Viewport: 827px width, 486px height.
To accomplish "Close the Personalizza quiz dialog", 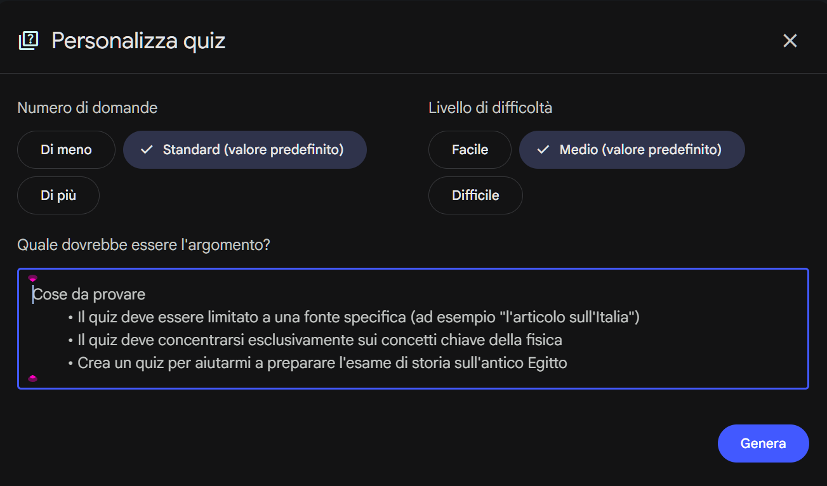I will point(790,41).
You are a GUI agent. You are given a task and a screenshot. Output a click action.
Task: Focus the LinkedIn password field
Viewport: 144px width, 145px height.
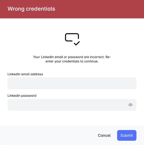pos(72,105)
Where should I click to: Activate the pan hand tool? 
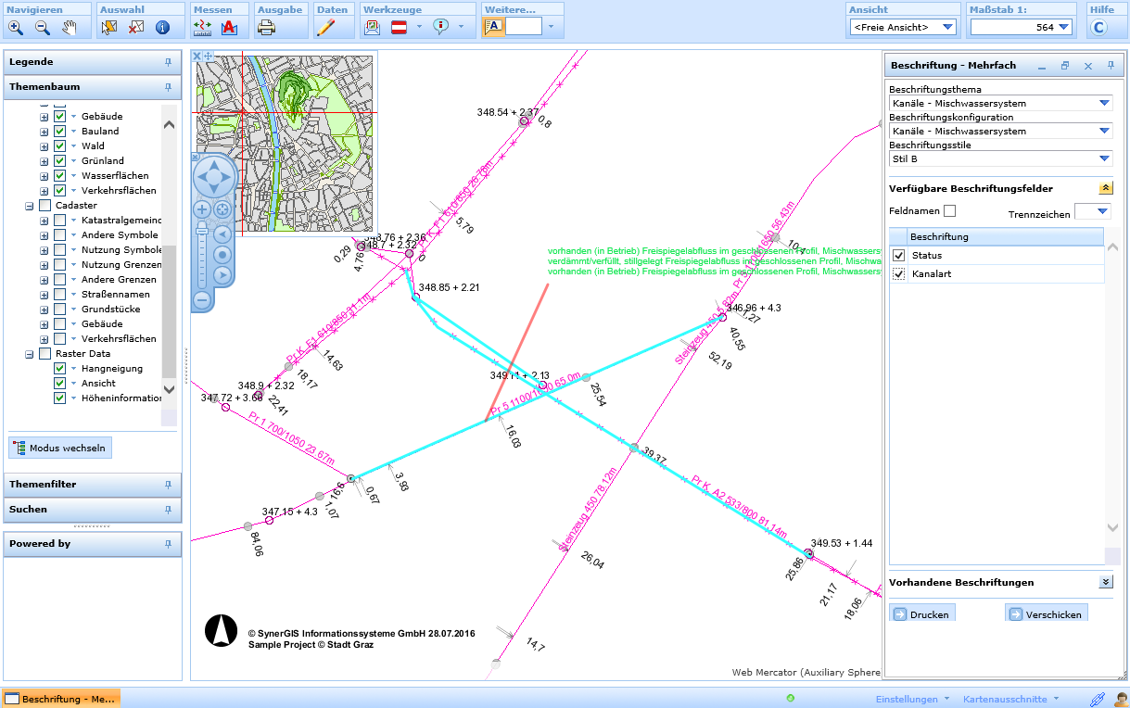70,27
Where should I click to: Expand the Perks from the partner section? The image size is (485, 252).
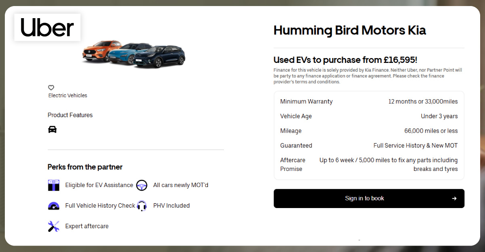pyautogui.click(x=85, y=167)
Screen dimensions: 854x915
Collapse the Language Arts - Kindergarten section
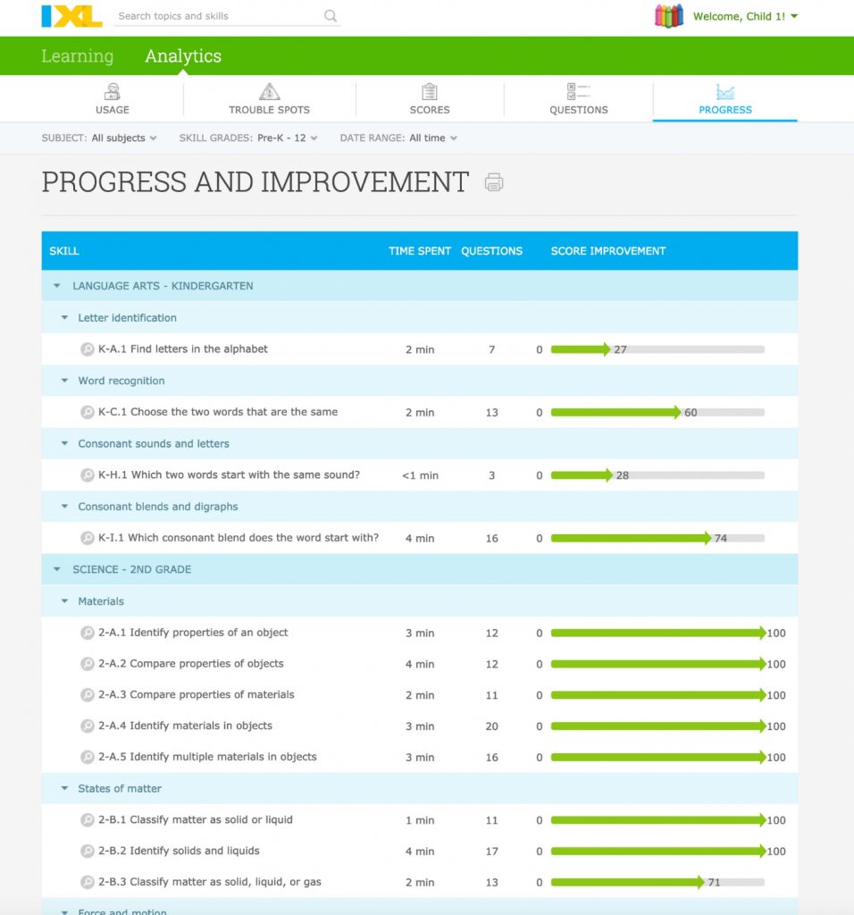pos(56,286)
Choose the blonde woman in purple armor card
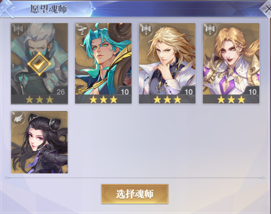 (x=231, y=63)
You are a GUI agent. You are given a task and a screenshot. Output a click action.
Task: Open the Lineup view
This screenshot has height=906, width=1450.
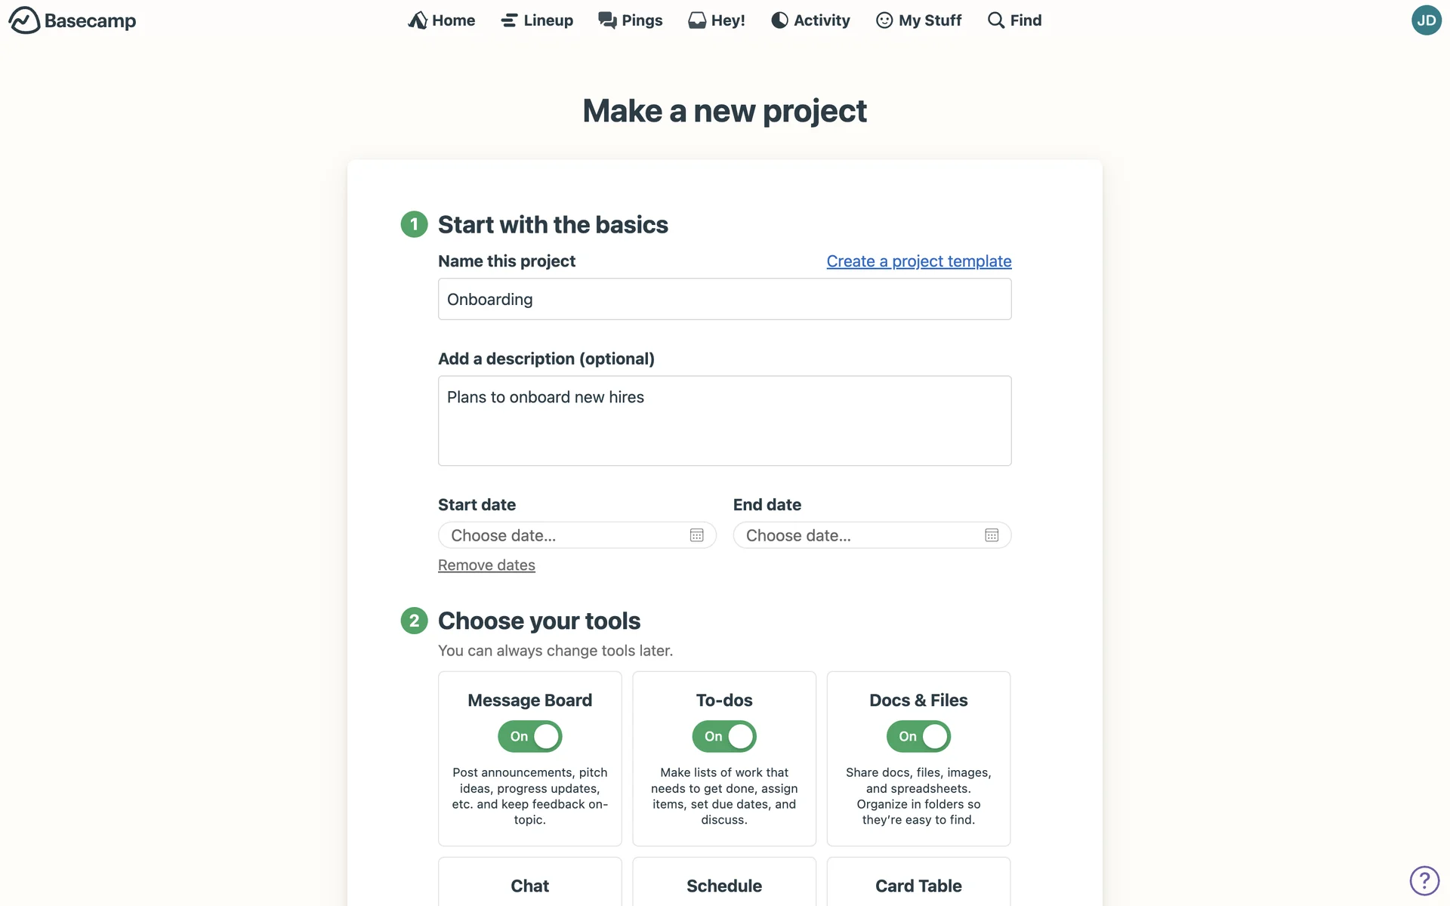click(537, 20)
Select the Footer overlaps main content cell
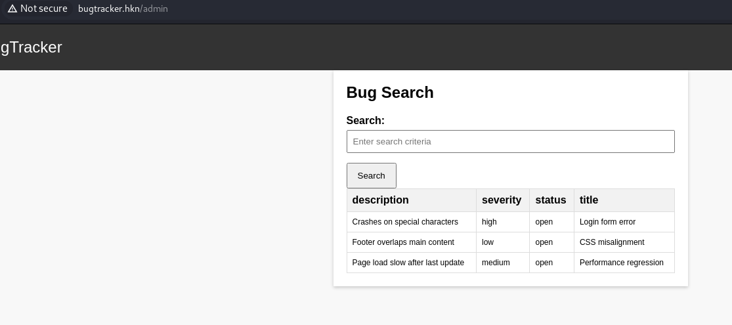The width and height of the screenshot is (732, 325). click(x=403, y=242)
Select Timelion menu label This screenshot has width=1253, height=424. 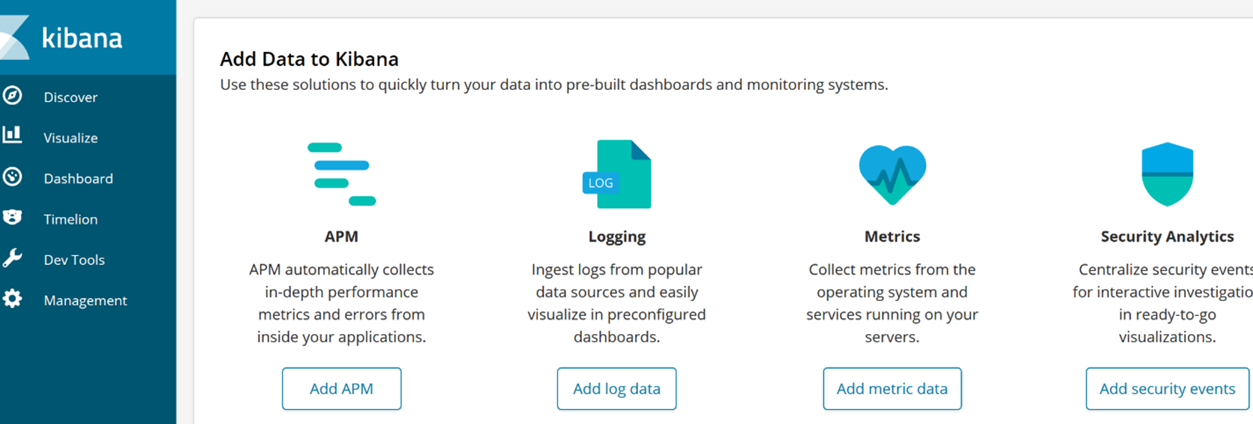coord(70,219)
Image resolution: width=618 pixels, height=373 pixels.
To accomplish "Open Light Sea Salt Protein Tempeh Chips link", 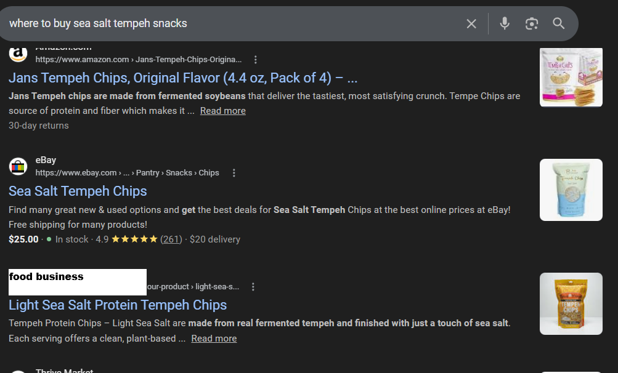I will (x=118, y=305).
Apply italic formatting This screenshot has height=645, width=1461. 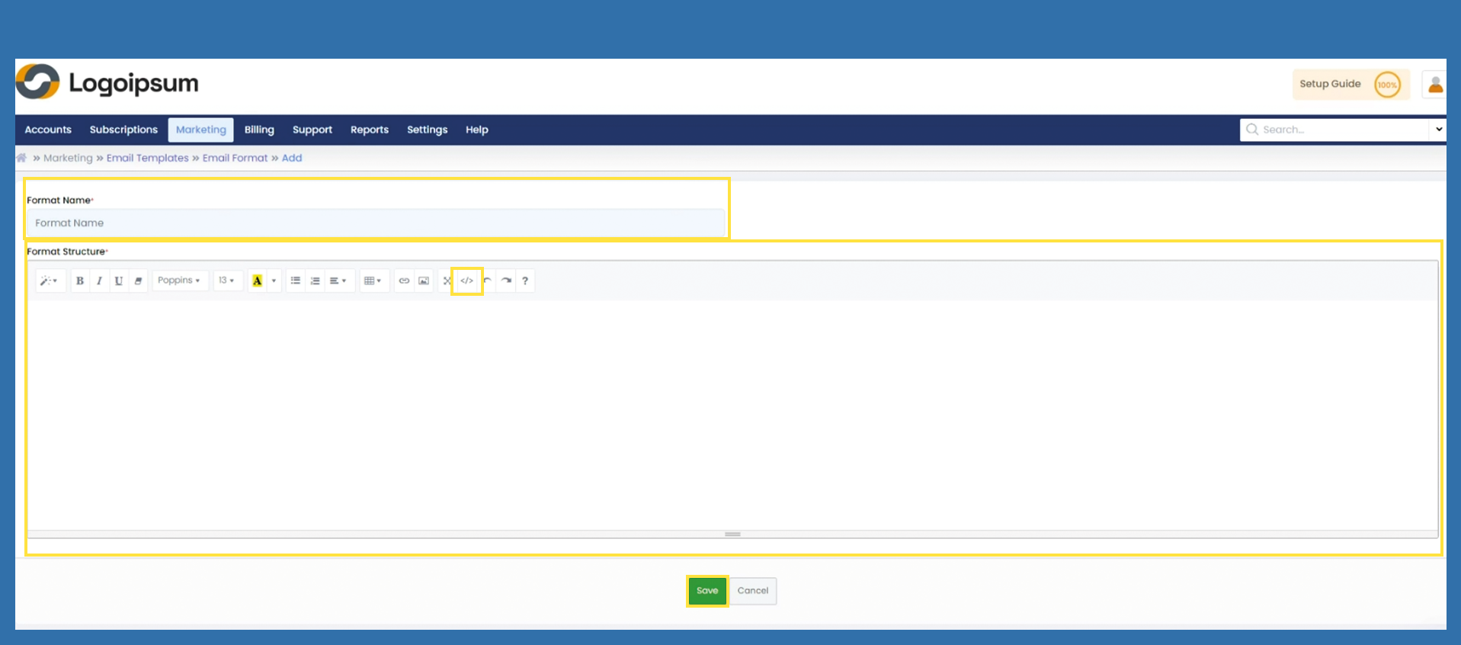tap(99, 281)
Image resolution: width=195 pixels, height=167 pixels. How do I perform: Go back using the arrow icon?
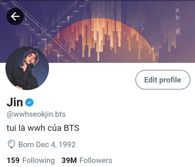[x=15, y=16]
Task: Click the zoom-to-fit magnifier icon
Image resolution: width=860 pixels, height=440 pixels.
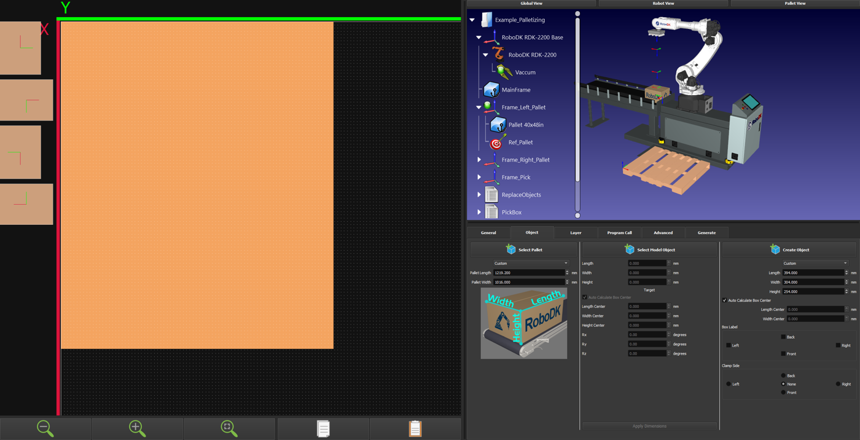Action: (229, 428)
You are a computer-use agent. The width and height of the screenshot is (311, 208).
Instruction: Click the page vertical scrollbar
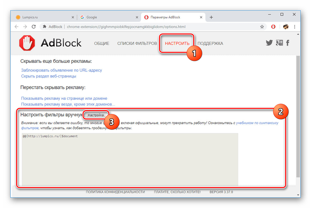[298, 116]
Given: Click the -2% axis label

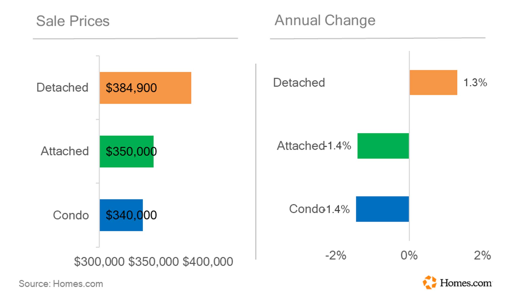Looking at the screenshot, I should point(336,255).
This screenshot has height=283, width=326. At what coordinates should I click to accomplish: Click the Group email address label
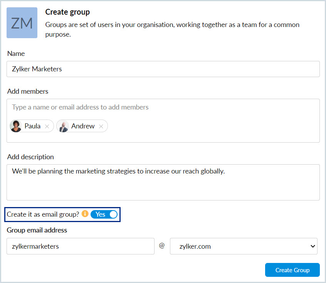point(37,230)
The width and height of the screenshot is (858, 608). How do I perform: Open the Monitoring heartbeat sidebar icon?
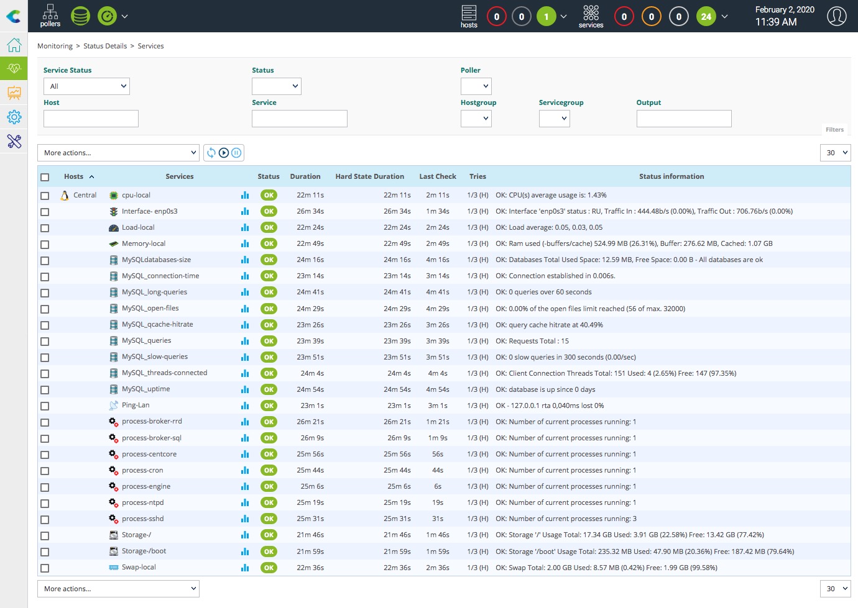coord(14,68)
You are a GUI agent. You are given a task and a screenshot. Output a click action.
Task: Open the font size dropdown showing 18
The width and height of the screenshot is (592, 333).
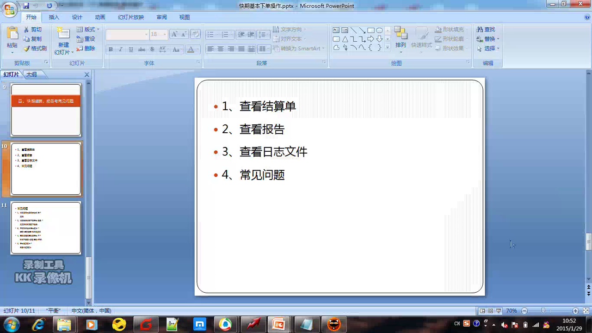click(x=158, y=34)
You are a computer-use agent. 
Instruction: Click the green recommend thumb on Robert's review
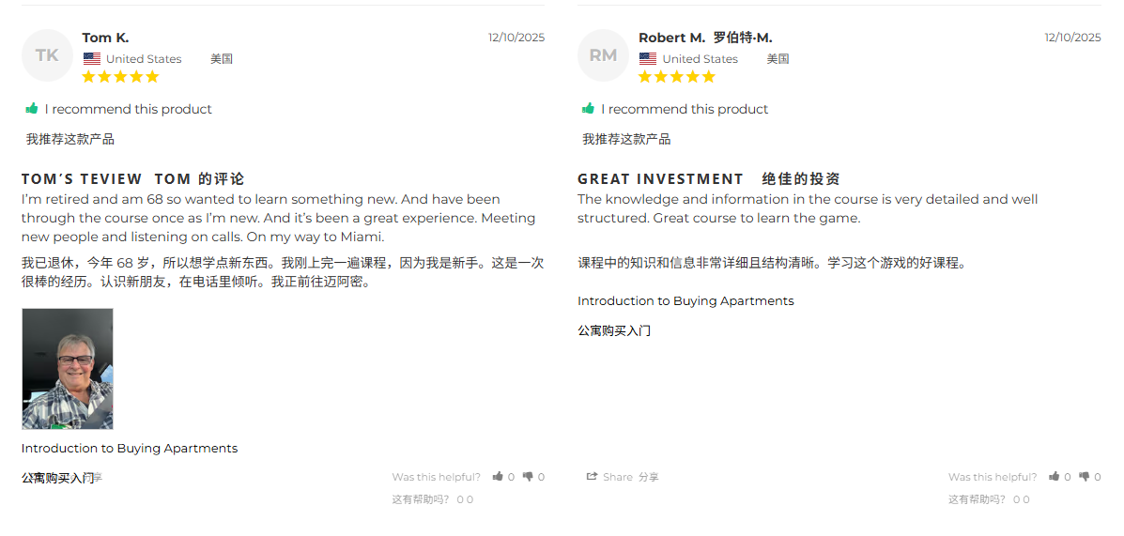tap(588, 109)
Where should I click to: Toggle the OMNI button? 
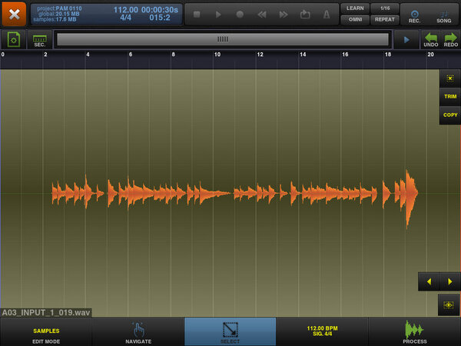coord(354,20)
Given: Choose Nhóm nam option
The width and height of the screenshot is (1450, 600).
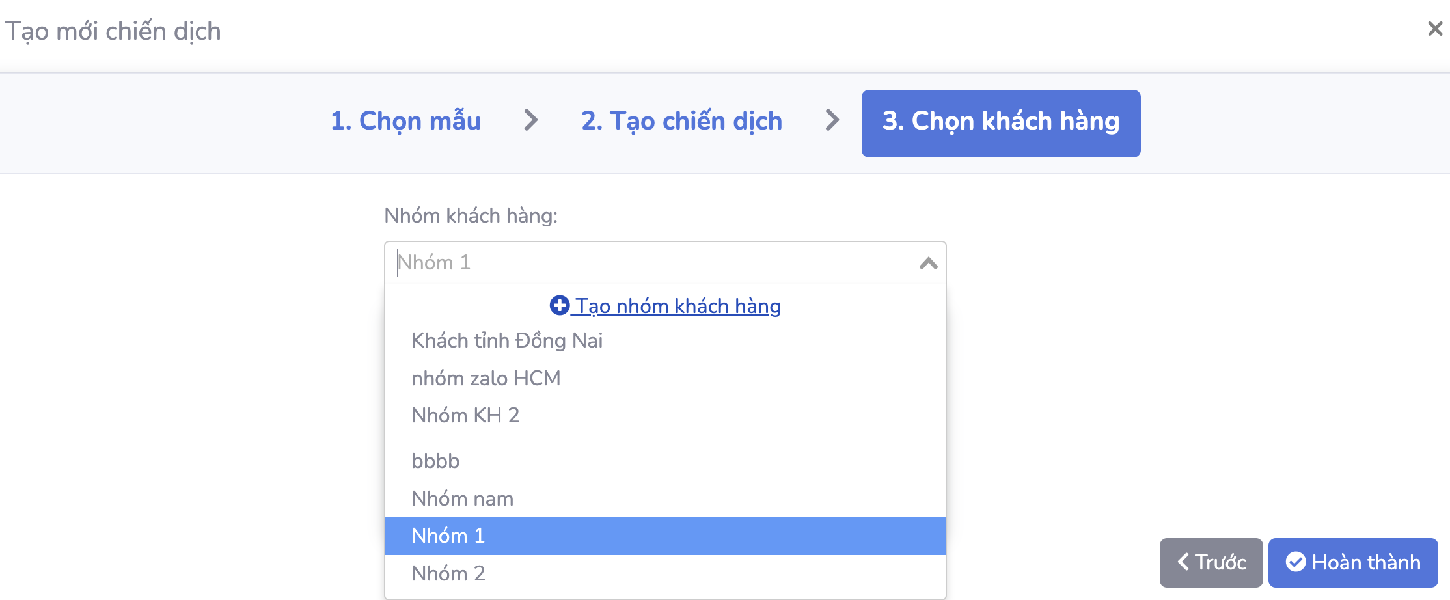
........
> **TASK OBJECTIVE**
Nothing but the lines from the one containing "This screenshot has height=283, width=326." through the one containing "Task: Open the font size dropdown showing 18" should appear, copied exactly from the material above and without pictures.

> **COMPLETED TASK**
This screenshot has height=283, width=326. At what coordinates should I click to accomplish: Click the Group email address label
point(37,230)
The width and height of the screenshot is (858, 608). How do I perform: Open the Monitoring heartbeat sidebar icon?
coord(14,68)
You are a GUI agent. You are given a task and a screenshot. Output a click action.
Task: Open the font size dropdown showing 18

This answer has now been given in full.